» TASK LIST
1. From the monkey bread recipe, reproduce the passage from "Ingredient Tips &" to "and becomes greasy.".
2. In the monkey bread recipe, recast the paragraph beginning "Despite the name, monkey bread" as a short bulleted list that keeps its main facts.

» EXTRACT PROVIDED
* * * * * * * * *

The Ultimate Classic Monkey Bread (Sticky, Buttery & Made with Canned Biscuits!)
This Pull-Apart Cinnamon Sugar Bread Is So Easy, So Addictive, and Perfect for Brunches, Holidays, or Lazy Sundays
Monkey bread has that rare magic of being wildly simple to make and yet somehow over-the-top decadent. Golden, sticky bites of pillowy biscuit dough coated in buttery cinnamon sugar and baked until bubbling and caramelized, then flipped upside down to reveal an almost gooey, upside-down cinnamon roll-style crown.
It’s fun to make, absolutely beautiful when unmolded, and dangerously easy to pull apart piece by piece with sticky fingers and big grins. This is the kind of nostalgic recipe that brings people together and disappears in minutes.
It’s the kind of dish that feels impressive, but it’s made with canned biscuit dough, which means zero stress and maximum payoff.

What Is Monkey Bread, Anyway?
Despite the name, monkey bread has nothing to do with bananas or monkeys. It gets its quirky name from the act of pulling apart pieces with your fingers, like a monkey might (though we like to think we’re a bit more refined). It’s also called pull-apart bread, bubble bread, pinch-me cake, or even Hungarian coffee cake in some regions.
The classic American version became especially popular in the 1950s and 60s, often made with Pillsbury biscuit dough. Since then, it’s earned its place as a brunch staple, holiday favorite, and the internet’s favorite crowd-pleasing bake.
Common Pitfalls (and How to Avoid Them)
Monkey bread is simple, but there are a few tricks to make it truly epic:
- Undercooked center? Use a bundt pan (not a loaf pan) for even cooking. And don’t be afraid to tent with foil if the top browns too fast.
- Dry dough? Be generous with the butter-sugar mixture so it seeps into every bite.
- Sticking to the pan? Grease the pan really well, and cool for just 5–10 minutes before flipping, it should release easily.

Ingredient Tips & Smart Substitutions
Canned Biscuits
Use regular homestyle canned biscuit dough (not flaky layers or jumbo Grands! size). The flaky style separates too much and becomes greasy.
Substitute: If you’re feeling ambitious, you can use homemade dough but canned biscuits keep this recipe quick and ultra-reliable.
Brown Sugar
Light brown sugar gives you that soft, molasses-rich caramel flavor.
Substitute: You can use dark brown sugar for a deeper molasses taste, or a mix of brown and granulated sugar if needed.
Cinnamon
Use fresh ground cinnamon, it’s the star of the show.
Equipment You’ll Need
- 12-cup bundt pan (nonstick or very well greased)
- Large mixing bowl
- Small saucepan (for butter)

* * * * * * * * *

(Source data)
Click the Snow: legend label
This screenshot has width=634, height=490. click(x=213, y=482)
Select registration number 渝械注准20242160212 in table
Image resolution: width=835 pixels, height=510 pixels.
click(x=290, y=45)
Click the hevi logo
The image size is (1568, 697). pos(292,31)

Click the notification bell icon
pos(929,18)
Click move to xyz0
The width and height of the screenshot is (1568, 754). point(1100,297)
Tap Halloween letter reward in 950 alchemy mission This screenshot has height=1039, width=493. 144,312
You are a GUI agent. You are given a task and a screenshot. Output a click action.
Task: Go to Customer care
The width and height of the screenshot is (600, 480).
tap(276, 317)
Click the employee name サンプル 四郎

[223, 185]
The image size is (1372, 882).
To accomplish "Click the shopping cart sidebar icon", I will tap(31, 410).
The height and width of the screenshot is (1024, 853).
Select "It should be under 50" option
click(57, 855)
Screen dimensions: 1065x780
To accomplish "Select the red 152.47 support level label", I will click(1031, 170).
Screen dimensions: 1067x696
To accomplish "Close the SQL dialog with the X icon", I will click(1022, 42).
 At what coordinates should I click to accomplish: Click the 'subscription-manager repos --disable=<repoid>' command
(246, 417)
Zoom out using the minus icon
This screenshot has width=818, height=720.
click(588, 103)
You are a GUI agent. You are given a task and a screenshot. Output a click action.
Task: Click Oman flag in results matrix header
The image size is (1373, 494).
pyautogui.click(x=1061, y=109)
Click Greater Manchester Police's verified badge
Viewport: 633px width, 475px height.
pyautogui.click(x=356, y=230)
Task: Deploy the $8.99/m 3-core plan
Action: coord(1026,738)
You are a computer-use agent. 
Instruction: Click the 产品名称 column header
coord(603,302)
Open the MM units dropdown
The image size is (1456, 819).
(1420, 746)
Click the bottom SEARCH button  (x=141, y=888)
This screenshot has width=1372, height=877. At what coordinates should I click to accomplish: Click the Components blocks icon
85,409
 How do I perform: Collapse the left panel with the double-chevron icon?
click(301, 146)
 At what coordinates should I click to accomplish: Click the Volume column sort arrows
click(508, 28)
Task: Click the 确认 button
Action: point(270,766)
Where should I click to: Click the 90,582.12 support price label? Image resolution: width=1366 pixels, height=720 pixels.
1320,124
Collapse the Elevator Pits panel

* * * * * * * * *

» REPLIES
1.
Ingredient Tips & Smart Substitutions
Canned Biscuits
Use regular homestyle canned biscuit dough (not flaky layers or jumbo Grands! size). The flaky style separates too much and becomes greasy.

2.
- The name has nothing to do with bananas or monkeys.
- It comes from pulling the bread apart with your fingers, the way a monkey might.
- Other names include pull-apart bread, bubble bread, pinch-me cake, and, in some regions, Hungarian coffee cake.